11. Door vragen te stellen breng je anderen aan het praten. Mensen vinden het héérlijk om te praten, vooral over zichzelf. Dat geldt voor mij ook trouwens. Maar ik heb geleerd dat mensen liever naar zichzelf luisteren dan naar mij. En dat is prima, want ik heb ook geleerd dat luisteren veel interessanter is dan praten. Je steekt er veel meer van op en je maakt er meer vrienden mee.

12. Stel dus geen gesloten vragen, want dan zijn mensen snel uitgepraat. Stel open vragen: “Wat doe je eigenlijk in het dagelijks leven?” “Oh ICT, interessant. Dan ben je zeker ook druk met AI en zo, wat heeft dat voor impact op jouw werk?”

13. Blijf doorvragen, voor je het weet heb je een leuk gesprek op gang, en leer je de ander stukje bij beetje kennen.

14. Maak er geen interview van. Natuurlijk is het de bedoeling dat je zelf ook wat bijdraagt aan het gesprek. Maar geef de ander de leiding. Laat de ander bepalen wat jouw inbreng in het gesprek wordt. Als iemand graag praat, laat diegene dan lekker praten, en luister.

15. Veel gesprekken zijn geen gesprekken. Het zijn twee mensen die allebei wachten op hun beurt om te praten. Ze luisteren niet of nauwelijks, maar injecteren constant hun eigen ervaringen en meningen in het gesprek. Doe dat niet. We hebben allemaal mensen in onze omgeving die dat constant doen, en het stoot enorm af.

16. Als ik zeg: “Ik ben vanochtend met m’n dochter naar de huisarts geweest”, dan is het logisch dat de ander iets vraagt als: “Oh jee, waarvoor?”. Bij sommige mensen krijg je echter een reactie als: “Ja, ik ook vorige week, was nog een heel verhaal want… blablabla.” En vervolgens gaat het gesprek over de dochter van de ander. Als dat gebeurt, dan weet je dat de ander geen interesse heeft in jouw leven. Als dat constant gebeurt, dan ontdek je dat diegene niet bij je past. Jij wilt zelf niet zo’n persoon zijn!
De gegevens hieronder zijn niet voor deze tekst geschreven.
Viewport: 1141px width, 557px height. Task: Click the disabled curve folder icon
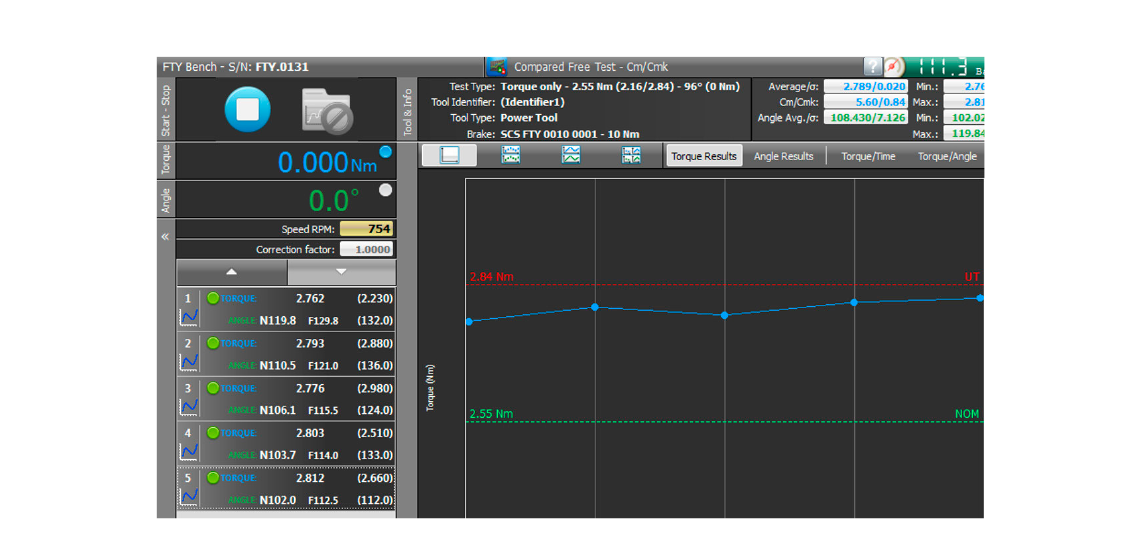point(328,110)
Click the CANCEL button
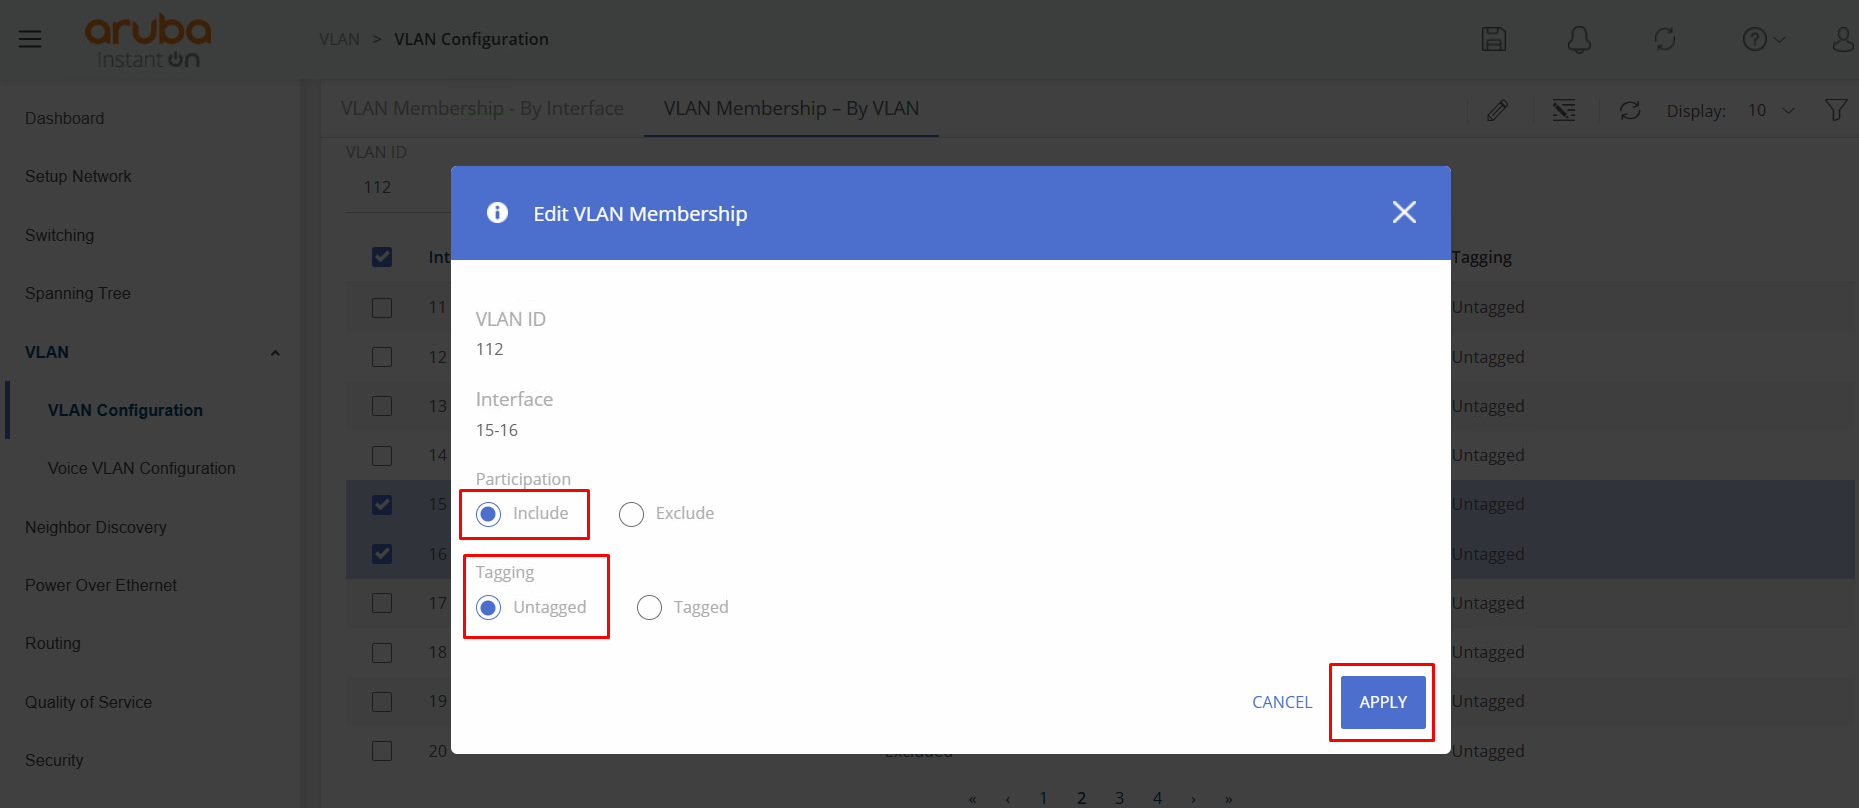 (x=1281, y=702)
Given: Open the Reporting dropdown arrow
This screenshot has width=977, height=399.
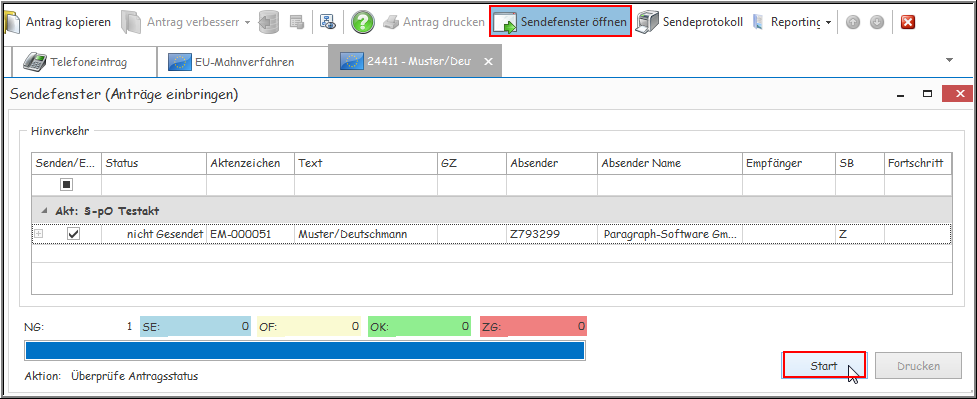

17. Maak er een gewoonte van om jezelf voor te stellen. Het is een dooddoener om even rond te zwaaien op een feestje “Hallo allemaal, ik doe het even zo, gefeliciteerd!” Dat is makkelijk, maar het is vervolgens een stuk moeilijker om leuke gesprekken op gang te krijgen. Vooral omdat iedereen direct het gevoel heeft dat jij geen sociaal persoon bent. Ga dus gewoon even rond, stel jezelf voor en doe je best om de namen te onthouden.

18. Sta je te praten en komt er een derde persoon bij staan die je nog niet kent? Onderbreek dan even het gesprek: “Sorry, maar wij hebben nog geen kennisgemaakt, hai, ik ben Sanne.” Jezelf niet voorstellen is bijna altijd meer awkward (ongemakkelijk) dan je wel voorstellen. Zelfs als de situatie ongemakkelijk aanvoelt. Jezelf voorstellen aan anderen is altijd een goed uitgangspunt.

19. Kijk de ander in de ogen terwijl je een hand geeft. Als je het moeilijk vindt om een goede hand te geven, oefen je coördinatie dan met een goede vriend. Leg uit dat je je eerste indruk wilt verbeteren en dat je even wilt oefenen met handen schudden. Geef elkaar gewoon een paar keer een hand en merk hoe het steeds beter gaat.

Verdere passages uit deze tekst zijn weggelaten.